When I’m sitting at my computer, writing these stories, sometimes my fingers have a tendency to trip over themselves and the result is a minor typo – every once in a while of course. But each and every time my amazingly accurate editor spots them and immediately makes the necessary corrections. What would we do without our editors!
But there was one time when a little typo escaped both our attention. It was a few years ago when I was writing about the delicious peaches in Niagara. In the story I wrote, “Peaches are considered a Chinese symbol of immorality and friendship and we are very lucky to be showered with plenty of them. Enjoy them while you can.”
Well, the truth is that peaches are not considered a Chinese symbol of immorality, but a Chinese symbol of immortality! That little slip of the finger changed the entire meaning – well, I think you get the picture. In fact some of you actually picked up on it and wrote to me. I wondered why more people didn’t react, but what I discovered was that Niagara fruit producers were happily announcing an unexplainable rise in peach sales!
In many research documents, I found a young woman’s flawless complexion compared to the velvety down and blush of a peach. The fruits plump curvaceous shape has been likened to a voluptuous breast. The French have named a variety of peach Tetons de Venus, meaning the breasts of Venus. Even Renoir advised his young artist students to practice painting a peach before painting a nude woman. In fact, few pleasures of the palate can be compared to biting into perfectly ripened peach flesh and feeling the juice trickle down your chin.
Peaches are Tramadol sexy! Perhaps not a symbol of immorality, but sexy yes! Right now is peach season and you can find these sexy little devils in produce sections of your neighbourhood grocery stores, farm markets and on roadside stands throughout the region.
Peaches don’t ripen off the tree so they should be firm or slightly soft if you’re going to eat them immediately. If you come away with a few hard peaches in your basket, you can always cook with them.
The most simple and decadent way to enjoy a peach at the table is to slice the fruit and add it to a glass of chilled white wine. A more sophisticated version of this drink is the Bellini. Created in Venice, it’s made with one part peach juice and three parts prosecco.

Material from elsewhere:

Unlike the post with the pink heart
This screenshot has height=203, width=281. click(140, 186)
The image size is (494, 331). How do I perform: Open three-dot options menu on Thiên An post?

Peaches make for a simple dessert eaten right out of hand, but if your into a more complicated treat, Peach Melba is as good as it gets. Created for the Australian soprano Nelie Malba, the beauty of this dish is the delicious combination of peaches and raspberries.
In searching the history of the peach I found a very old Italian proverb that I will leave you with today, “Peel a fig for a friend and a peach for an enemy”. What do you think that means?
5 ripe, firm peaches, peeled and chopped
1 red pepper, seeded and chopped
1 green pepper, seeded and chopped
¼ cup (60 mL) red onion, finely chopped
¼ cup (60 mL) fresh cilantro, finely chopped
1 jalapeno pepper, seeded and minced
1 tablespoon (15 mL) icewine vinegar
1 tablespoon (15 mL) verjus
1 teaspoon (5 mL) honey
Combine the peaches, peppers, onions, cilantro and jalapeno pepper in a bowl. Whisk together vinegar, verjus and honey and pour over salsa. Cover and refrigerate.